[Start of section]

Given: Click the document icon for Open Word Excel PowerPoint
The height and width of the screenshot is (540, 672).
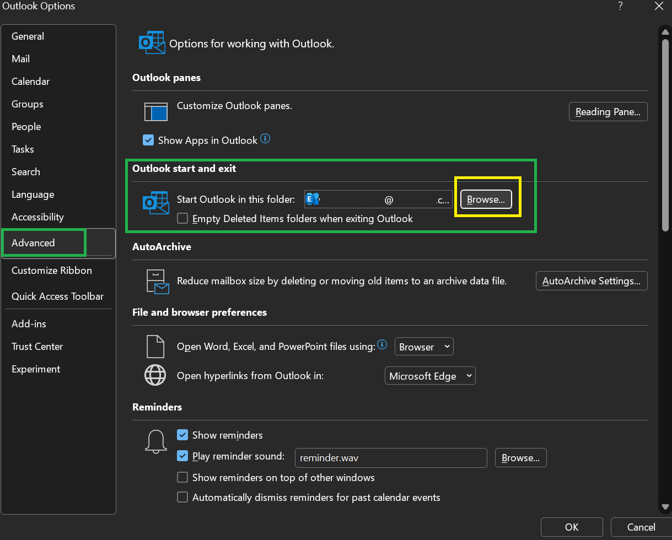Looking at the screenshot, I should click(155, 346).
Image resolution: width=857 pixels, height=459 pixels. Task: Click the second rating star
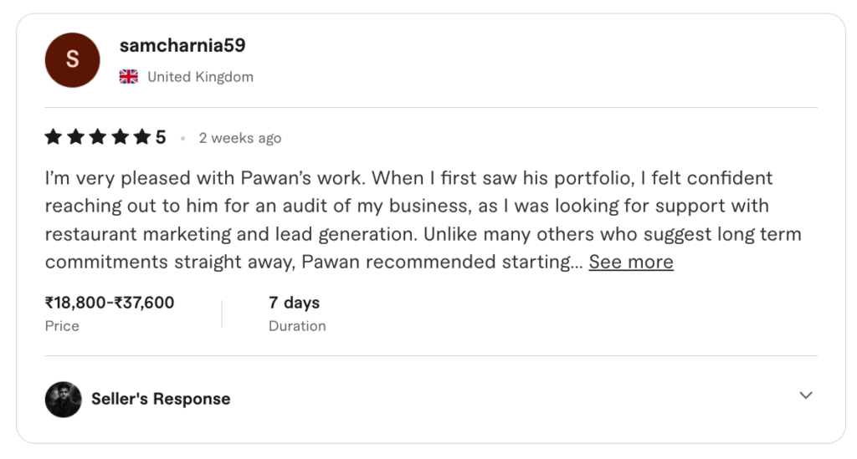75,137
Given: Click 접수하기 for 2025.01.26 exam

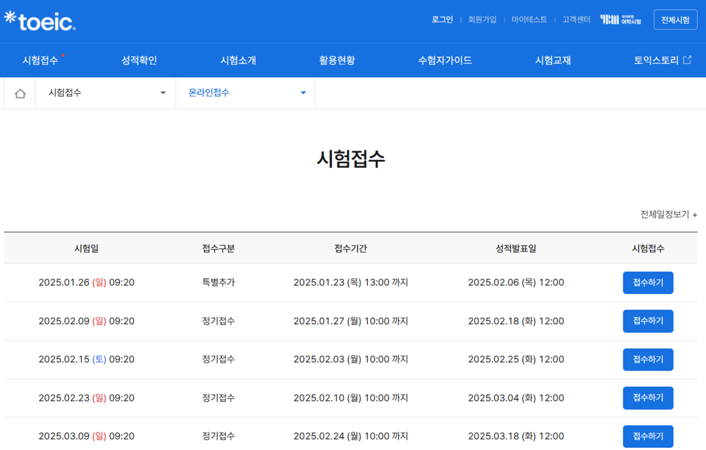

[End of section]

- [Exercise details]
Only lines holding the word "Given" are wanted here; copy each from the listing.

- [Answer section]
Given: Click the document icon for Open Word Excel PowerPoint
Given: Click 접수하기 for 2025.01.26 exam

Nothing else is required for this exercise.